### PAGE
▼

A psychologically safe workplace is one where employees feel safe to take risks and to be who they are as individuals. When employees believe they can take interpersonal risks, it results in a win for the organization and it is a win for the employee.
Why?
When employees feel psychologically safe they are engaged in their work. They are also more dedicated. This means they get more done and enjoy what they do.
When employees do not feel psychologically safe, they do not know how to conduct themselves on the job. They are reluctant to bring problems to light, ask questions or share their work experience or opinions. This uncertainty makes it hard to give their best.
The main driver of a psychologically safe workplace is behavior that supports risk taking. For example, when workplace behavior is negative and inconsistent, employees don’t feel comfortable risking self-disclosure or plunging ahead on projects that could result in failure. Instead, fear surfaces.
When fear surfaces, cooperation halts. Employees feel defensive or move to protect themselves. Creativity plunges because fear restricts creative thinking. Problems get swept under the rug to come back and bite you later because no one wants negative repercussions. Workplace drama and conflict increase as fault is projected away from personal accountability. The willingness to be genuine and empathetic falls because employees keep their heads down just to get through the day. This means that forward momentum s-l-o-w-s.
So what contributes to the development of a psychologically safe workplace and can this be measured?
TIGERS approach to building a psychologically safe workplace.

▲

### THINGS TO DO
**a.** From the passage on psychological safety, list the four outcomes it gives for employees who feel psychologically safe.
**b.** Transcribe the passage on psychological safety between "When fear surfaces, cooperation" and "this be measured?", inclusive.
**c.** Answer these questions using the passage on psychological safety:
(i) What does it call the main driver of a psychologically safe workplace?
(ii) Why, according to it, does creativity plunge when fear surfaces?
(iii) What is the name of the approach mentioned in its final line?

### MATERIAL
▼

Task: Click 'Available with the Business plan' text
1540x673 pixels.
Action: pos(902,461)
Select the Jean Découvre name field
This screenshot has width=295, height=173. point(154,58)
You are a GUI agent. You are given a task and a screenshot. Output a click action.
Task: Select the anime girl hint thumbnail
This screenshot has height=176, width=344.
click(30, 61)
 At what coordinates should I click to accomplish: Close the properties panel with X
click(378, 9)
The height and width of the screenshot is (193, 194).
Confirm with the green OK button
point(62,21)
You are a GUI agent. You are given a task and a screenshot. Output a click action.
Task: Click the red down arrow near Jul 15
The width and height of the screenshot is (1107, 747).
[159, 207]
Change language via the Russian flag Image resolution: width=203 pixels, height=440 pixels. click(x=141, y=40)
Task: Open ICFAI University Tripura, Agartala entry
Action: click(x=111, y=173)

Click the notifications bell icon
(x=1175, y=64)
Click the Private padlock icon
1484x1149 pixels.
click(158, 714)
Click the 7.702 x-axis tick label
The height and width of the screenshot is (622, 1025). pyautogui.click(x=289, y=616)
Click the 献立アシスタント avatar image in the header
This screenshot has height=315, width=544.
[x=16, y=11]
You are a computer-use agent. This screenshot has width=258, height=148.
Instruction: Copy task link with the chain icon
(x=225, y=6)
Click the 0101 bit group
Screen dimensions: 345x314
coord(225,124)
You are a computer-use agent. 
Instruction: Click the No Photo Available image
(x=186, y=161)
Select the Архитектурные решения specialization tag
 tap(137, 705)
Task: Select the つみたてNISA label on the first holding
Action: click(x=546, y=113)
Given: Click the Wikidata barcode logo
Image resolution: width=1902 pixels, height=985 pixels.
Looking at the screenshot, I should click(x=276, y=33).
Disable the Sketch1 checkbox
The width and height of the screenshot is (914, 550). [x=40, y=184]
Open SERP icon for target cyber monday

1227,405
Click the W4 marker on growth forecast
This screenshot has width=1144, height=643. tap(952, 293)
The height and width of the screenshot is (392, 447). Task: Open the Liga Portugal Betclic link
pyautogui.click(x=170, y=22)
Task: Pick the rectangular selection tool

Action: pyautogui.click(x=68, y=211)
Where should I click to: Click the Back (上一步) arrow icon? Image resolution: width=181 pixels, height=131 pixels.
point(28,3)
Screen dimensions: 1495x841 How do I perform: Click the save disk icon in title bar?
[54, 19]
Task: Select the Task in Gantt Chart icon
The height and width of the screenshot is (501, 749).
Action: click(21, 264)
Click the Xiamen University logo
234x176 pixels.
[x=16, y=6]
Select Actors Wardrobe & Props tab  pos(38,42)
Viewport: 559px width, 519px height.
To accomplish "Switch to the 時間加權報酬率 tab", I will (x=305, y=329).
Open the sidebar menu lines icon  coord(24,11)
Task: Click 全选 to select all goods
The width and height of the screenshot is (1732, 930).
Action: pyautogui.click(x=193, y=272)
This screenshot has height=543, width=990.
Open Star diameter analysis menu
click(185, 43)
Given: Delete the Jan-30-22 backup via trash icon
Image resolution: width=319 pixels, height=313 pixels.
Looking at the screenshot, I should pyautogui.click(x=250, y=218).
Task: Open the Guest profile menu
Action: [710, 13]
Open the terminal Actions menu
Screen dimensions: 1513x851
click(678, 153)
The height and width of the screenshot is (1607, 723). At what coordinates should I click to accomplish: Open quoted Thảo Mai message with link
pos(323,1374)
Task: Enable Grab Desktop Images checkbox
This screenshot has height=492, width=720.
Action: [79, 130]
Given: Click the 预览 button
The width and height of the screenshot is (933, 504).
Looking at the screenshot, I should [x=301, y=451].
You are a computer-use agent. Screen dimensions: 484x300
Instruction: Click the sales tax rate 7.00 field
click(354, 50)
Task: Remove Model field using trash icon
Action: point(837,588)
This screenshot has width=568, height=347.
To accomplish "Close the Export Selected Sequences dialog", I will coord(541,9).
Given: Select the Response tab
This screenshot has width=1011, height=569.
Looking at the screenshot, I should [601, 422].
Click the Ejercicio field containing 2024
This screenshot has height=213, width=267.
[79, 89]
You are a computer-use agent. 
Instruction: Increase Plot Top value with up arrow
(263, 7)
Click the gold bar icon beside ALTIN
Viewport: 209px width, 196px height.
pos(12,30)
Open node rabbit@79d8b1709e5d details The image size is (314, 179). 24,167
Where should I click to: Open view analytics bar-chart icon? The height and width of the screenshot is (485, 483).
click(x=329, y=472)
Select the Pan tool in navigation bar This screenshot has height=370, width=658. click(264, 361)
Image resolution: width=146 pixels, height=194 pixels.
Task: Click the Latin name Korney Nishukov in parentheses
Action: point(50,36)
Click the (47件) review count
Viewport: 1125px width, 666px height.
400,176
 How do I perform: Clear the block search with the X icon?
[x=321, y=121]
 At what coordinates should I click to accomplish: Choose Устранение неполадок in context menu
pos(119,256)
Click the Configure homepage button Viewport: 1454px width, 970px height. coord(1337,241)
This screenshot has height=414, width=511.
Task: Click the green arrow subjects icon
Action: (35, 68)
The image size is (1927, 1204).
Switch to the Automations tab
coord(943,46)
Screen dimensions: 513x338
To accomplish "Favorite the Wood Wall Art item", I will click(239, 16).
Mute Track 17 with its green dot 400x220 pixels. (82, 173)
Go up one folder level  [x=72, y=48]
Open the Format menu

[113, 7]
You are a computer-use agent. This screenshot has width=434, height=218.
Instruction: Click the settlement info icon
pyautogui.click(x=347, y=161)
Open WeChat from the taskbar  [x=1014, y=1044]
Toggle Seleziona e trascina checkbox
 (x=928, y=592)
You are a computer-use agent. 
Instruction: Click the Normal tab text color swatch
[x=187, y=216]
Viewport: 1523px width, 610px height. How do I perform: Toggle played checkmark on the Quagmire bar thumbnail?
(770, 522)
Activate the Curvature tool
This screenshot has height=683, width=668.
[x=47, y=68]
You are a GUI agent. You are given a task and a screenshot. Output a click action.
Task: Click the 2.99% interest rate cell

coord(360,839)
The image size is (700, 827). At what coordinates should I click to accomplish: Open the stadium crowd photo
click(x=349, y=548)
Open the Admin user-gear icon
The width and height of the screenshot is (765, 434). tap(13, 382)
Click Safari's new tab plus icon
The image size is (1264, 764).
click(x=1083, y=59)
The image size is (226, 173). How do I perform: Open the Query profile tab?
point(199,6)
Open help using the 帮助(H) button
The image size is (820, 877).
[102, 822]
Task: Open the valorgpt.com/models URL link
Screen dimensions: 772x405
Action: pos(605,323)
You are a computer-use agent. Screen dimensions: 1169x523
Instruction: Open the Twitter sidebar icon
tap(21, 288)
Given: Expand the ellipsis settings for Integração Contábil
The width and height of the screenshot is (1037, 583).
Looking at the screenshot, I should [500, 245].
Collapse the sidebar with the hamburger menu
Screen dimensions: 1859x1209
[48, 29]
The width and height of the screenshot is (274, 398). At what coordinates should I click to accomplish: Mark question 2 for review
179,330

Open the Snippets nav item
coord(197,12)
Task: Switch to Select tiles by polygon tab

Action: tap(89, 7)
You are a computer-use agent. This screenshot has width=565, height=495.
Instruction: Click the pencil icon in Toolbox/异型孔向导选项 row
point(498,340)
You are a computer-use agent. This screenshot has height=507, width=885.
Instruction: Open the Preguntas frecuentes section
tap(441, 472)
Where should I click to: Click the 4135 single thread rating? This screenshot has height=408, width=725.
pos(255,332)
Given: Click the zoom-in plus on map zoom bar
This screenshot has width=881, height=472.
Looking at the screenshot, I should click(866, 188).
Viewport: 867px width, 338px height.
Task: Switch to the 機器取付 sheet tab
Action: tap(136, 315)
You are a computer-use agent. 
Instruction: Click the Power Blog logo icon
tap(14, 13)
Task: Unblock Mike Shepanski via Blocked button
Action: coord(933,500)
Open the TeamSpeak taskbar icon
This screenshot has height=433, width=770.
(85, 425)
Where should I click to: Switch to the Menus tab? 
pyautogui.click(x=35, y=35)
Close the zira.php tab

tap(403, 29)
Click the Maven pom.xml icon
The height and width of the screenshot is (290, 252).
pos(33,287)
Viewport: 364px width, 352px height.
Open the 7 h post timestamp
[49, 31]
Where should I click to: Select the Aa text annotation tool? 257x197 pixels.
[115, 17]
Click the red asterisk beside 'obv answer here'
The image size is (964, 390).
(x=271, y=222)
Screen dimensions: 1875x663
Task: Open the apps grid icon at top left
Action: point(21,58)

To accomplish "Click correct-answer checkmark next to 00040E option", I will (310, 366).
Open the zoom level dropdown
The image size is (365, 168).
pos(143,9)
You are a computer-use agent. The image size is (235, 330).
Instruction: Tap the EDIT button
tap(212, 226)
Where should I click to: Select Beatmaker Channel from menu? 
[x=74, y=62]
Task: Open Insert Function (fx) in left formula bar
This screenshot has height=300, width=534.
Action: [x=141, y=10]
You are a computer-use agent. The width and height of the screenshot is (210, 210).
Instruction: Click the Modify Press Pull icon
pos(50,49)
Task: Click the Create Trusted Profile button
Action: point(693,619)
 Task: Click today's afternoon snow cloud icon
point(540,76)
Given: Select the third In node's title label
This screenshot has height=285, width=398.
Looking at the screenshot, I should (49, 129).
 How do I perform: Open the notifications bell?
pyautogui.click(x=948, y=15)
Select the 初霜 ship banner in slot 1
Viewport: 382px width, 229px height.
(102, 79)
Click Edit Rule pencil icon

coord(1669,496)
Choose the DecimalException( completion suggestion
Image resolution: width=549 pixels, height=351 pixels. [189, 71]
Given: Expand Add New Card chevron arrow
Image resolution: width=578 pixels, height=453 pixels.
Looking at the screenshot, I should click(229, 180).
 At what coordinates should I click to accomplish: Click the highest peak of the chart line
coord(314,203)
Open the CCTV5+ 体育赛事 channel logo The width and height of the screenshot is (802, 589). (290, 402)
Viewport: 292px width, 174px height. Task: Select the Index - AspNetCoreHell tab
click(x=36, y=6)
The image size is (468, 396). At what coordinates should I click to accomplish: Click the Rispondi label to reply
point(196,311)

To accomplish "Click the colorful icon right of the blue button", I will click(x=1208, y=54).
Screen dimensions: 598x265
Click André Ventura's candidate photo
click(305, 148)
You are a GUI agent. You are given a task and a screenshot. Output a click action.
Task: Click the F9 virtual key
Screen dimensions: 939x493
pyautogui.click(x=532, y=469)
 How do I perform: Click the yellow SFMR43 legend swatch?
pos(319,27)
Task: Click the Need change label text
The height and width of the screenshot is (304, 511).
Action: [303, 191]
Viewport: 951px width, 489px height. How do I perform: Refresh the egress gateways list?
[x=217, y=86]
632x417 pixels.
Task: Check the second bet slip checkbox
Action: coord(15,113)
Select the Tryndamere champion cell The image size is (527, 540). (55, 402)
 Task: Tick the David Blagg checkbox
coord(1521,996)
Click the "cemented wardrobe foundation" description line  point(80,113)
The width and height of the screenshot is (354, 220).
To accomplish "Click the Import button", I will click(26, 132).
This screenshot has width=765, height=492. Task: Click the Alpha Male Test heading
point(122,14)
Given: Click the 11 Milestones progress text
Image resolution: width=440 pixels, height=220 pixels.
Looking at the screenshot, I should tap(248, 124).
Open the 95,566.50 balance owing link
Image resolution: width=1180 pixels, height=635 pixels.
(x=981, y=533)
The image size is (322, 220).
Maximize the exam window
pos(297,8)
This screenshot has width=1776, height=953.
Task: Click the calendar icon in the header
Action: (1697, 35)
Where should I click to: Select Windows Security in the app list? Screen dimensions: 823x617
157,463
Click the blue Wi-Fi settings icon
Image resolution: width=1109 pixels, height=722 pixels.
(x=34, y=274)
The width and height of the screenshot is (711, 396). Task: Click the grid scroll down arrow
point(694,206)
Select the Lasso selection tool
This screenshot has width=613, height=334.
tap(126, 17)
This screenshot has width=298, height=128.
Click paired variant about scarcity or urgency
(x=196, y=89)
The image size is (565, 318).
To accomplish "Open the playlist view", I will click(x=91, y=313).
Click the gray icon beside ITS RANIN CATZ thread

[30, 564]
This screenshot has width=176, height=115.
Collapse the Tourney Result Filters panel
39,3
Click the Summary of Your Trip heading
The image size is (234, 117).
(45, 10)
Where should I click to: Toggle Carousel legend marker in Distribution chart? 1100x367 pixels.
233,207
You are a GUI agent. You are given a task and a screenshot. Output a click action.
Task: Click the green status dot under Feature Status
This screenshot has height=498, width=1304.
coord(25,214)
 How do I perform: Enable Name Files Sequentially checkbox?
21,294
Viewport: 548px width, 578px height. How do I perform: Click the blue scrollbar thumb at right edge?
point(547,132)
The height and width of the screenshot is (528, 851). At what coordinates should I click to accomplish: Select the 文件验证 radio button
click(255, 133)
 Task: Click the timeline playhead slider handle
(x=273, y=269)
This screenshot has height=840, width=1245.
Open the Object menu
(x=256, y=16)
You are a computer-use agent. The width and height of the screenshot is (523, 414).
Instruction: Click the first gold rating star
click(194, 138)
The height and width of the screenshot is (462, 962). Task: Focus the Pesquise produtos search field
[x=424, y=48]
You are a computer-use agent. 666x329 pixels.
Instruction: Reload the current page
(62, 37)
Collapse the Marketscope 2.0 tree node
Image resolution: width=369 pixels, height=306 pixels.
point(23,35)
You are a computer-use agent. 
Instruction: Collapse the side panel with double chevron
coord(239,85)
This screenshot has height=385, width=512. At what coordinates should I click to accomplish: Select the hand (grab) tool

▲

### SOLUTIONS BELOW
**a.**
They are engaged in their work.
They are more dedicated.
They get more done.
They enjoy what they do.

**b.**
When fear surfaces, cooperation halts. Employees feel defensive or move to protect themselves. Creativity plunges because fear restricts creative thinking. Problems get swept under the rug to come back and bite you later because no one wants negative repercussions. Workplace drama and conflict increase as fault is projected away from personal accountability. The willingness to be genuine and empathetic falls because employees keep their heads down just to get through the day. This means that forward momentum s-l-o-w-s.
So what contributes to the development of a psychologically safe workplace and can this be measured?

**c.**
(i) Behavior that supports risk taking.
(ii) Because fear restricts creative thinking.
(iii) TIGERS.